Today social media platforms, including Facebook and LinkedIn, allow employers to target their job listings based on various characteristics of the users they wish to reach. As a result, employers can theoretically identify better candidates while expending fewer resources. However, these ad platforms have drawn the ire of certain plaintiffs’ law firms and, more recently, the EEOC.
Facebook launched its job application tool in February 2017. The application allowed employers to target their job postings based on a variety of criteria, including a user’s age and gender. In December 2017, the Communications Workers of America (CWA) filed suit in the Northern District of California against T-Mobile, Amazon, and Cox Communications (plus a potential class of hundreds of other employers) for allegedly excluding older workers from receiving job ads in violation of the Age Discrimination in Employment Act. That case has largely remained mired in motions to dismiss. However, beginning in January 2018, the CWA also filed at least 66 charges with the EEOC making similar allegations of age and gender discrimination.
In March 2019, Facebook and the CWA reached a settlement under which Facebook agreed to make major changes to its platform for job, housing, and credit ads in September 2019. Also in September 2019, the EEOC issued seven reasonable cause findings against employers, finding reasonable cause that those employers violated Title VII and the ADEA by targeting job ads based on gender and age.
Employers that have placed targeted job postings can make numerous factual and legal arguments against the charges affirmed by the EEOC. However, for now the benefits of using targeted job ads are likely outweighed by the risk of drawing the attention of aggressive plaintiff’s law firms and the EEOC. Human resources professionals should consider taking a few practical steps to address the risk.

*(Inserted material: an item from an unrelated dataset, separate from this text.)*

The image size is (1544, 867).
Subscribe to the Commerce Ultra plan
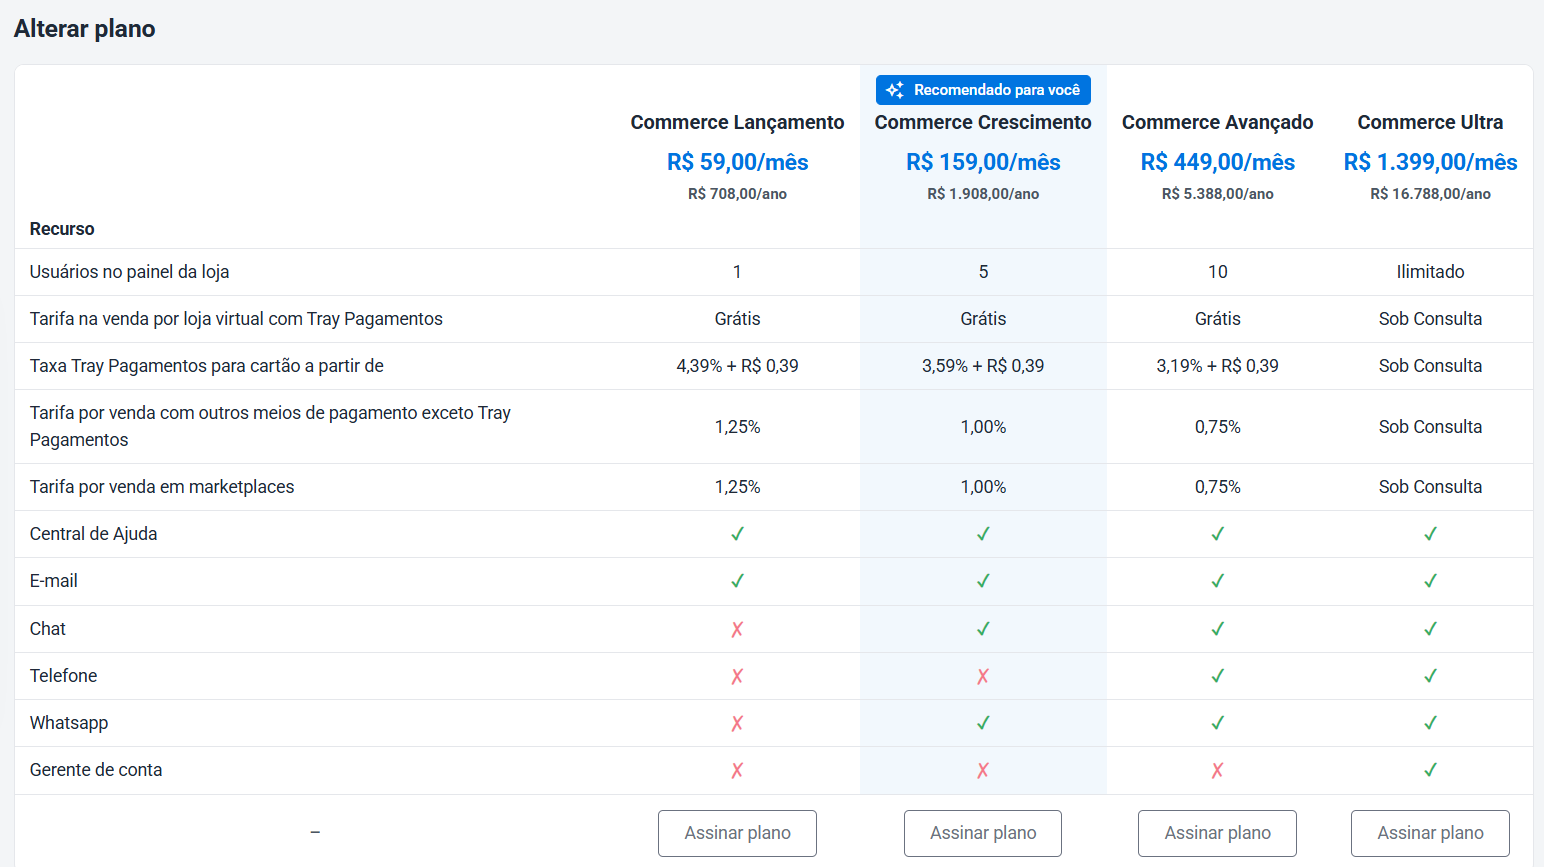1430,833
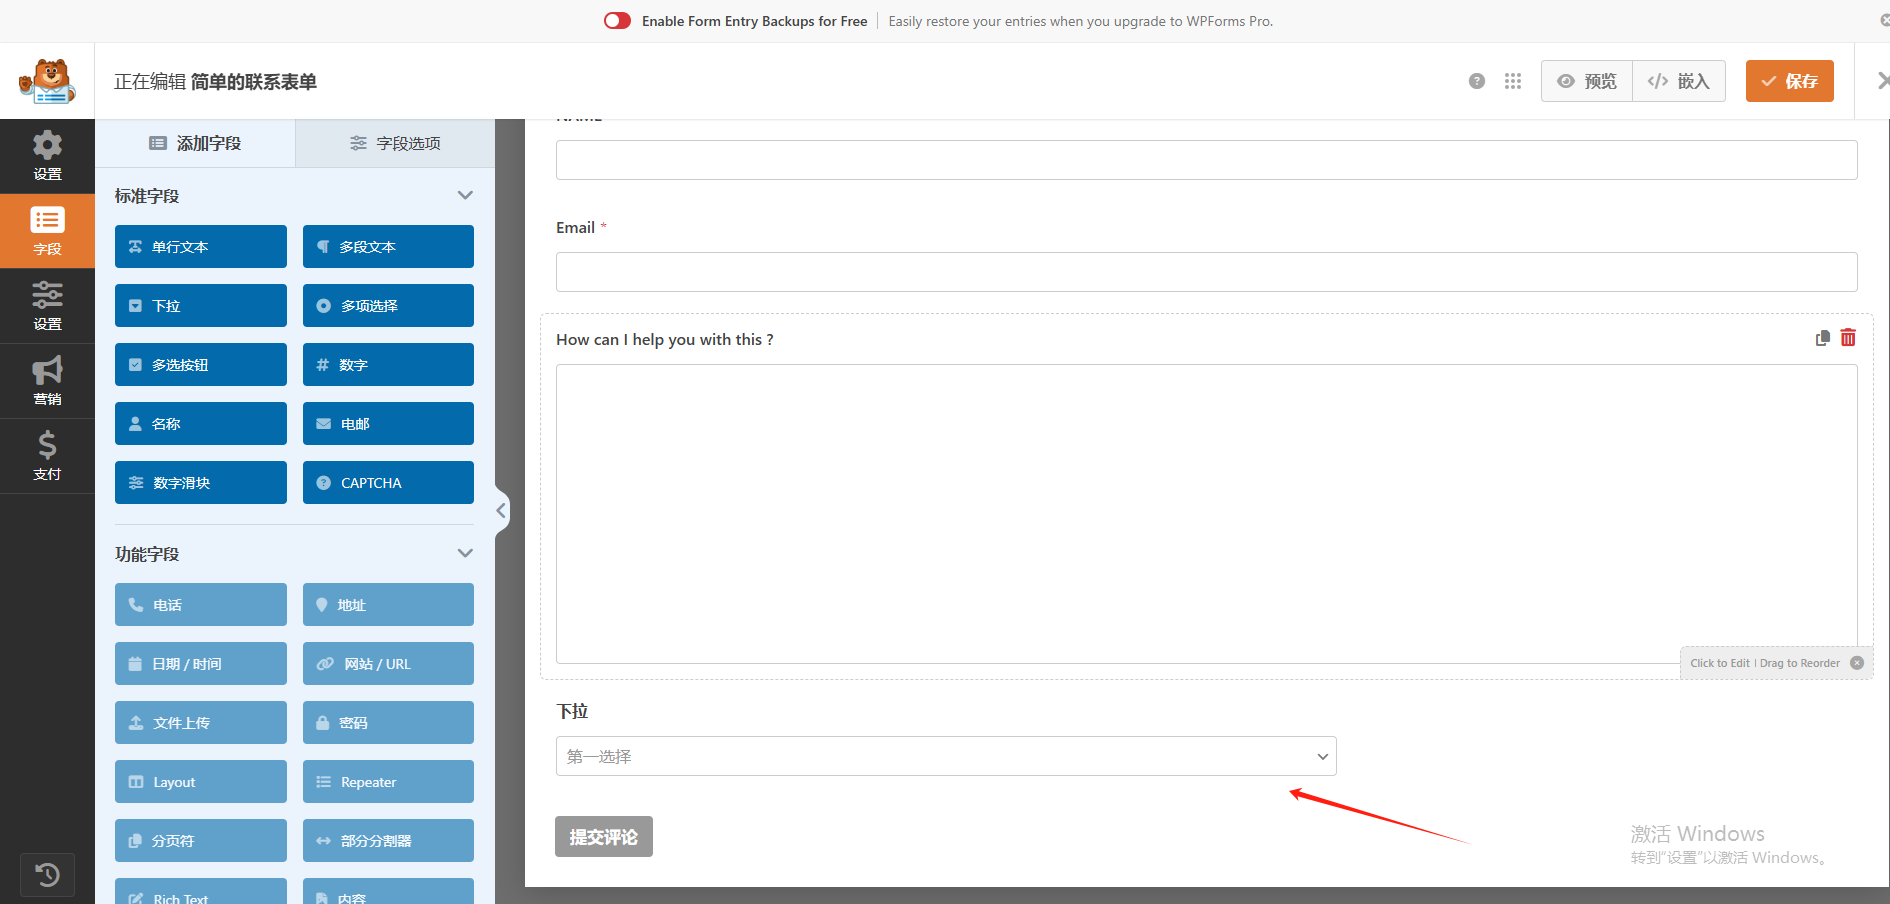
Task: Switch to the 字段选项 tab
Action: coord(395,143)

First, employers should immediately remove any job ads that target users based on their gender or being under the age of 40. This way, an employer can limit its potential exposure. Moreover, this action would likely not be admissible in any future lawsuit, as Federal Rule of Evidence 407 bars admission of subsequent remedial measures.
Second, and perhaps more importantly, human resources professional should be proactively involved in vetting not only the language used in job postings but also the platforms on which they are placed. While internet advertising does not traditionally fall within the purview of human resources, collaborative diligence by human resources professionals can help identify and avoid potential problems created by new technologies. We are convinced that had human resources been more involved in placing the ads in question, more eyebrows would have been raised and many legal headaches would have been avoided for the 66 employers now under investigation by the EEOC.